So if we look for some more variables in here, so, well we could see sport, and that's an identifier. But that's not actually something which should be in the dependency array because, well, it's actually the params object, which we might need to check. So here we can click on the params one and see where that exists in the tree. So this is a property access expression. And you have to traverse down that tree to find the params. And then once you've got to the bottom where you can't traverse anymore, then you can find out, well, this identifier itself is the one I should check. But again, we can see from our body, our function that params actually comes from the parameters. So we've got to build up this kind of logic of, well, actually, the only one that I need to check is swimming height. So that's something which there's an identifier within my function body. Oops. That hasn't been either defined inside as another variable or it's coming from the parameters. So we come back.
So then you might end up with some logic like this saying, well, find me all the access properties. So look for all those identifiers. And then is it a local variable? Variable. Is it one of the arguments that has been passed in? And then also have some kind of global check because we might be using things from the global scope that we don't want to including our dependencies. And once we've got this kind of logic, we can update our generator and then swimming height will be automatically picked up as a dependency put in there and then our example starts working again, which is great. And then that also means this is future proofed. So any new React examples that are written, they'll also flow through the same process. And we can use the AST there just to automatically get this right. So you're not only saving time now, you're saving future time as well. And now what we've done here is a very simple version of the React hooks exhaustive depth check. So the code for this is much more complicated because they've got to cover a lot of use cases, but it's the same process.

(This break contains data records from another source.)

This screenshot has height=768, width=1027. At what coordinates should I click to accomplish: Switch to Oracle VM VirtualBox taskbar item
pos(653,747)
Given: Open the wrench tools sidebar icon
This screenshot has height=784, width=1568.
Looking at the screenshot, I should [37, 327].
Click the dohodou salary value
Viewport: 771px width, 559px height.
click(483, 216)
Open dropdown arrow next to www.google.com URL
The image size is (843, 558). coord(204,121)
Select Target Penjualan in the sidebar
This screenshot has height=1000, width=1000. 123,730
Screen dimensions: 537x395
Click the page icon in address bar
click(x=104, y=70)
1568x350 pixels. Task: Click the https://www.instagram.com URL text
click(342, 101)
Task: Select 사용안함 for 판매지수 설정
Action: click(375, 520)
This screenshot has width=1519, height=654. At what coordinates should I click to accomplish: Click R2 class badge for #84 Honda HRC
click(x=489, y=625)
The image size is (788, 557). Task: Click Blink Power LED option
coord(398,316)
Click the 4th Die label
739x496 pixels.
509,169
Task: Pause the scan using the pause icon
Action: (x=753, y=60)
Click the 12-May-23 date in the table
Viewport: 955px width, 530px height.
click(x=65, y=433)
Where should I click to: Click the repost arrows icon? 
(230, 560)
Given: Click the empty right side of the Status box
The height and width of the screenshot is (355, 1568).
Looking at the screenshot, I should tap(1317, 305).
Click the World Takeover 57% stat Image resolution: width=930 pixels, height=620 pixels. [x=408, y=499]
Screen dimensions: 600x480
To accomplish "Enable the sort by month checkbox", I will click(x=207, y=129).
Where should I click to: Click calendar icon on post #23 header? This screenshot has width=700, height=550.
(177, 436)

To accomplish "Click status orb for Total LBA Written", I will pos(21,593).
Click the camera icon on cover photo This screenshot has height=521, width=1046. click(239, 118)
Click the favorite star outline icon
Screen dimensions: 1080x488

8. Introducing Generic Typing with tsmorph
The task involves introducing generic typing across the code base, which includes updating interfaces and passing generics to the row node. It's a challenging task with hundreds of interfaces and types. To simplify the process, I recommend using tsmorph, a project that wraps the TypeScript compiler and provides a higher-level abstraction. With tsmorph, you can extract interfaces and reason about them easily. By looking for the data property and checking its type, we can make further progress.
If you look at the source code for this, you'll see it's a book talking about nodes and where is this access? Where has it been defined? And so hopefully it gives you an idea of how these code linters are working and what they're doing.
So then we think, relax, we've done that task, take a bit of a break and then get onto our second task, which is introducing generic typing across the code base.
So yeah, so this is something which, I, before I worked at aggrid, this is something that I wanted. I had added my own interfaces in and so as a task I came in and said, can I do this, can I make it better? And so we've got this, I've got permission but now I've got to actually do the work.
The kind of changes that this involves is taking, so I does filter parse params and see we've got this data, as an any, which we want to be a generic. And also we need to pass that generic down to our row node. So whenever someone's accessing data off the row node, they have the correct interface there. So there's a lot of interfaces and there's a lot of chaining of interfaces that would have to go through an update.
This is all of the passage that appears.